> _WORK REQUEST A_
From the stored items entries, reproduce verbatim the lines beginning at the line that has "Find the location" and ending after the line that has "mentioned-user-link: Vip丶皓g is". Omit the pictures.

[Opening TEXT section]

But at some point, I got squirmy about it. I wasn’t entirely clear on its purpose or mine or what I was using it for; or rather, I knew what I was using it for for myself, but that still didn’t address its public nature. I wound up passwording it, and eventually shut it down altogether. “Are you sure you want to delete this blog?” Blogger asked me politely. “Yes,” I clicked. And that was that. I had internalized the experience. It became part of me, part of my story, despite not having a paper trail, if an electronic one. Greg returned from Wyoming ten pounds skinnier and with a red-gray beard. Two weeks later, I got pregnant with Pearl. And the rest is…

Why I’m recounting this now? Last week, I had wondered whether taking a blog-break would feel similar in some way to that moment three years ago. Would my perception of time expand? Would I realize that blogging interfered with things I talk about doing or long to do? Was I in some way enslaved by it?

The strongest similarity between not smoking and not blogging for me has been that in the absence of either, I suddenly can’t fathom how I ever had so much time for it. When did I smoke all those Bali Hai cloves, all those Marlboro Reds? When did I write all those blog posts and read all those comments and stay in touch with my fellow bloggers?

But this time, something else happened, too. There was a twist: I missed this place. I missed myself. I missed you.

In heightening my awareness of the time and space in my life taken up by blogging, I was able to look at which aspects of it feed me and which deplete me. We all know that while eating is – or can be, should be – an act of necessity and nourishment, it’s also true that it can be a form of escape, abuse, enslavement, avoidance, and checking out. So too with blogging. For me, consciously stepping away from the blog for a few days allowed me to assess how it nourishes me and how it distracts.

There is no one answer here. But I did realize that I love this space; I value the associations I have here not with checking out, but with checking in. I found that I did almost no writing and very little checking in with myself without it. I realized that over time, I have come to appreciate and look forward to the connections this experiment has fostered. It is humbling and moving to imagine that reading my words might ever give you a chance to check in with yourself.

I’ve also been running more, and eating less crap at night. Becoming more conscious of the blog has notched up my awareness of other things too. That’s what happens. You shine a light on one thing and the light spreads to other corners, other habits, other hidden or simply neglected places.

[Closing TEXT section]

> _WORK REQUEST B_
According to the text on taking a blog break, what two kinds of cigarettes does the writer recall smoking?

[Opening RECORDS FOR THIS TASK section]

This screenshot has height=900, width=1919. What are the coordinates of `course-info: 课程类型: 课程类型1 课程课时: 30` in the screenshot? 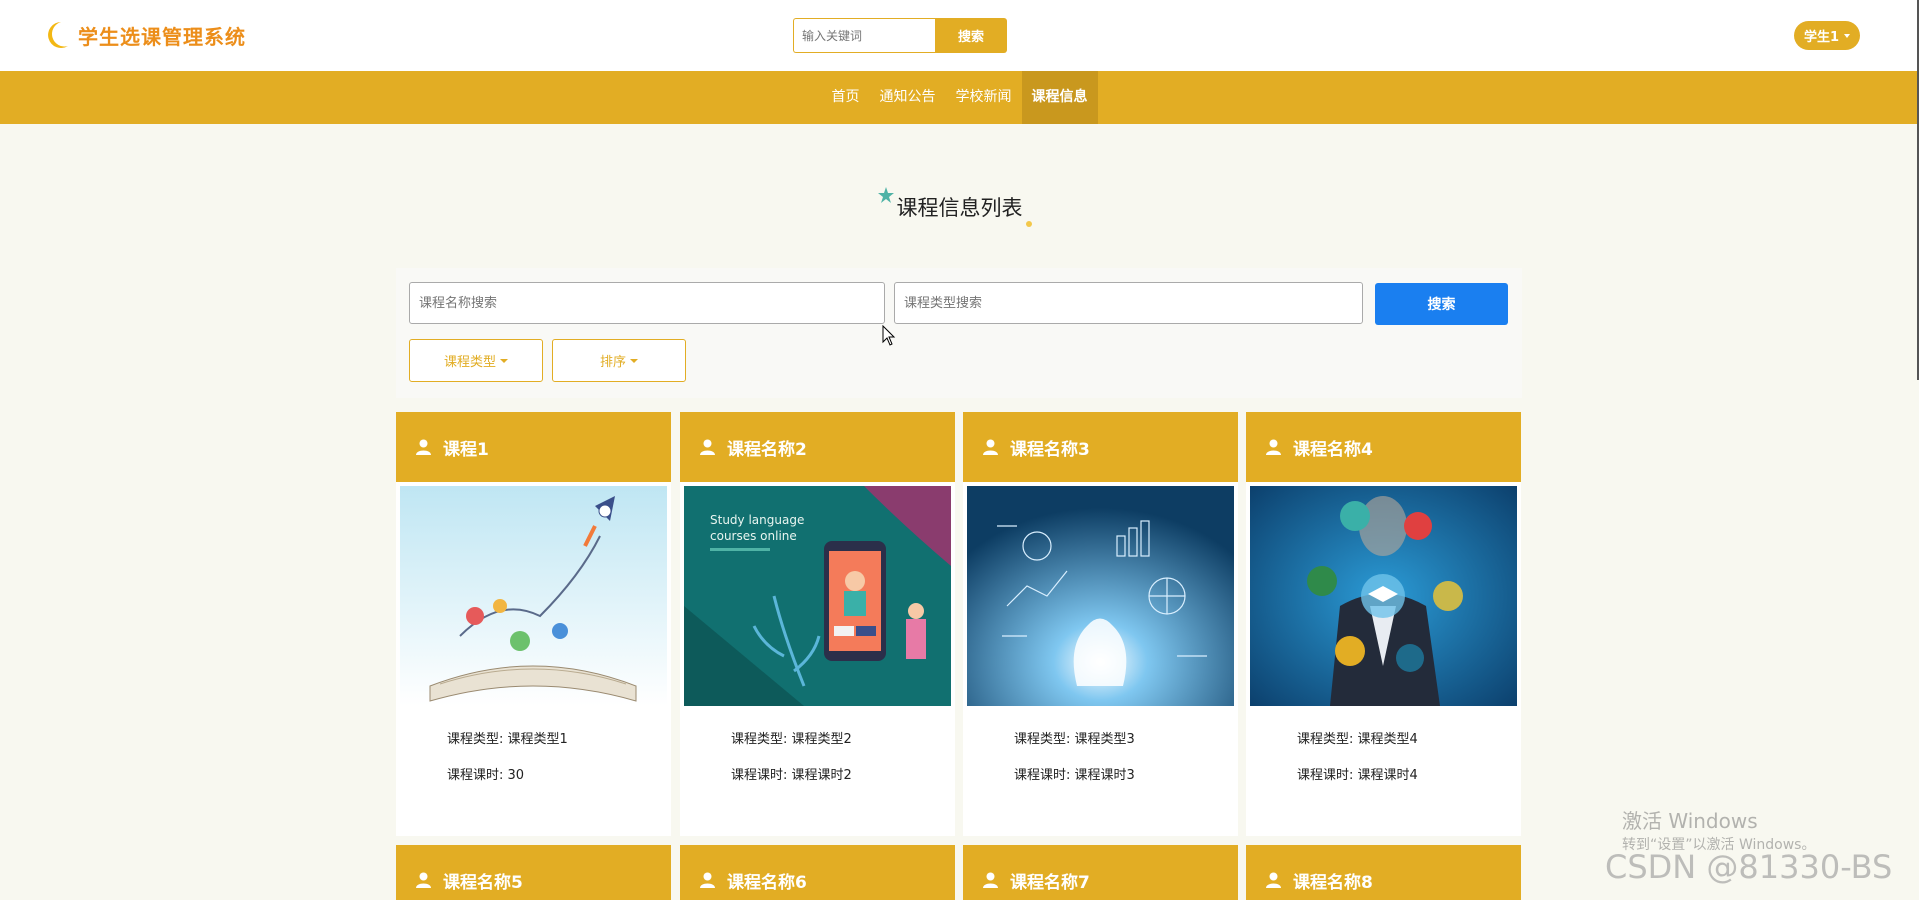 It's located at (534, 753).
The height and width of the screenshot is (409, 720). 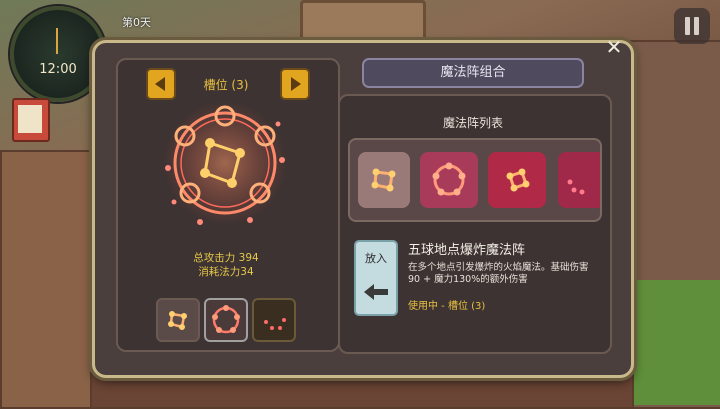 What do you see at coordinates (447, 306) in the screenshot?
I see `spell-status: 使用中 - 槽位 (3)` at bounding box center [447, 306].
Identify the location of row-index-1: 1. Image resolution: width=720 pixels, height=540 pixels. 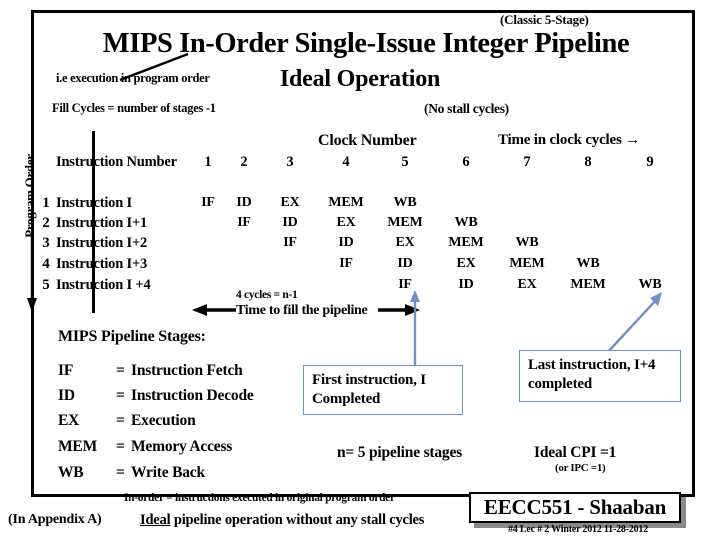
(46, 203).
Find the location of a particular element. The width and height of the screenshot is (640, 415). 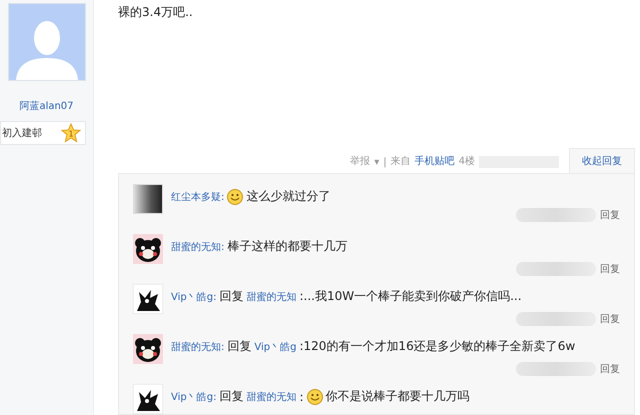

mentioned-user-link: Vip丶皓g is located at coordinates (275, 347).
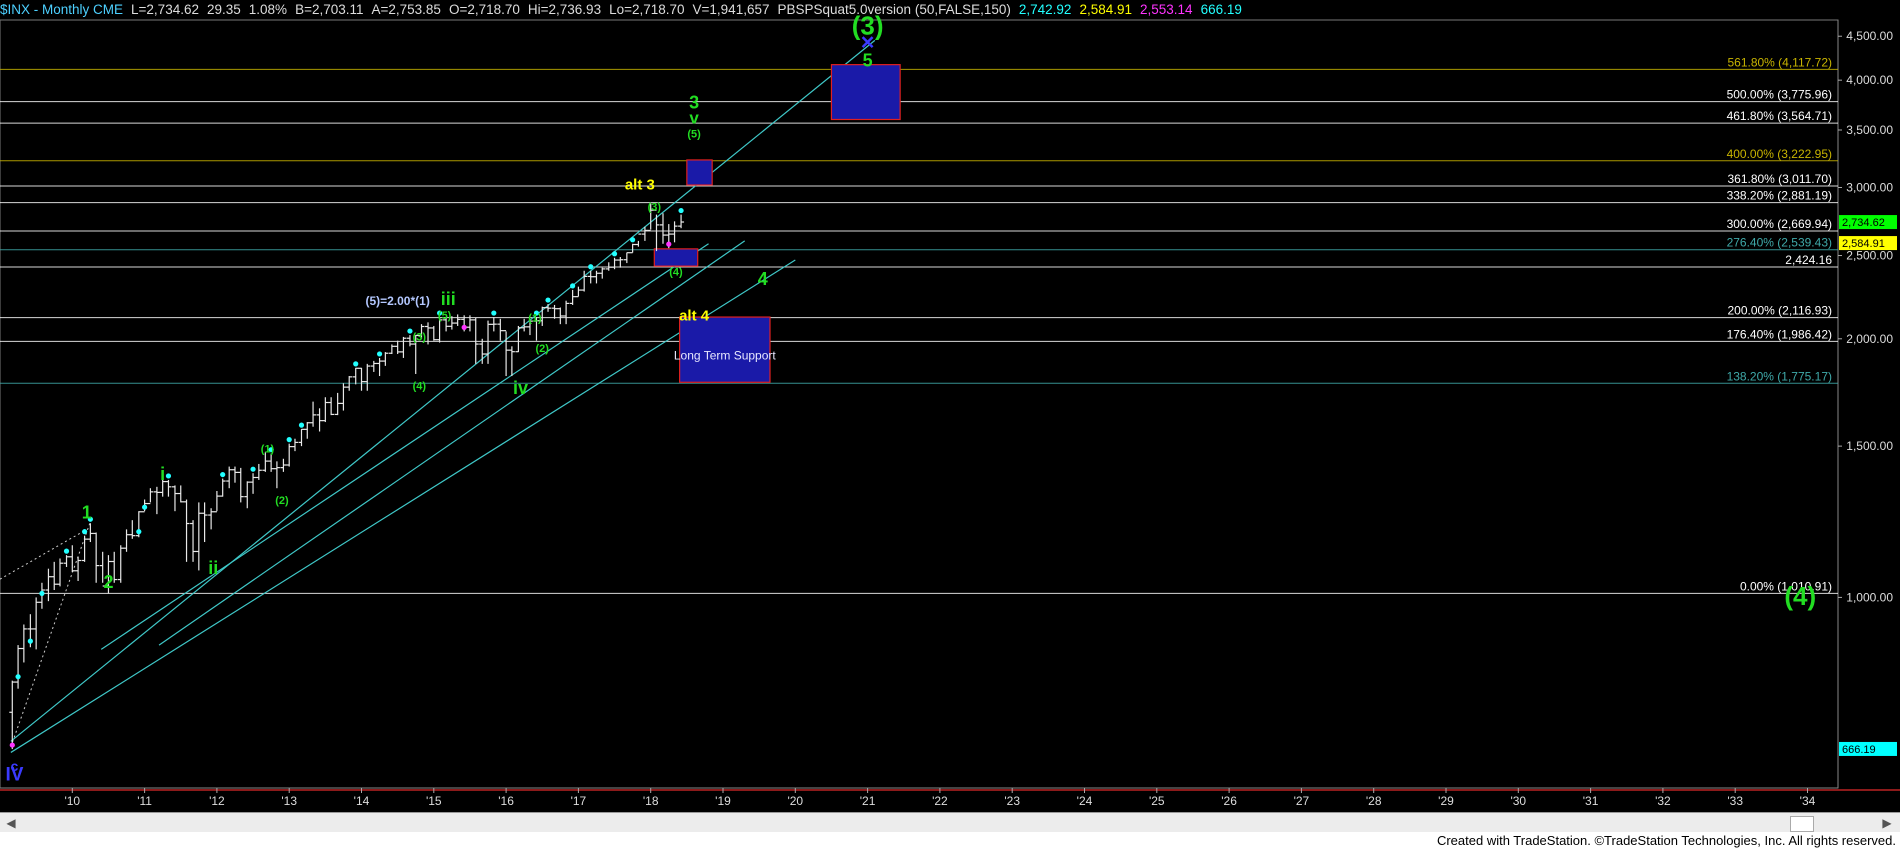  Describe the element at coordinates (1870, 256) in the screenshot. I see `y-tick-label: 2,500.00` at that location.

[Closing RECORDS FOR THIS TASK section]

> _WORKED SOLUTION A_
Find the location of a particular element. The width and height of the screenshot is (640, 415). 

mentioned-user-link: Vip丶皓g is located at coordinates (275, 347).

> _WORKED SOLUTION B_
Bali Hai cloves and Marlboro Reds.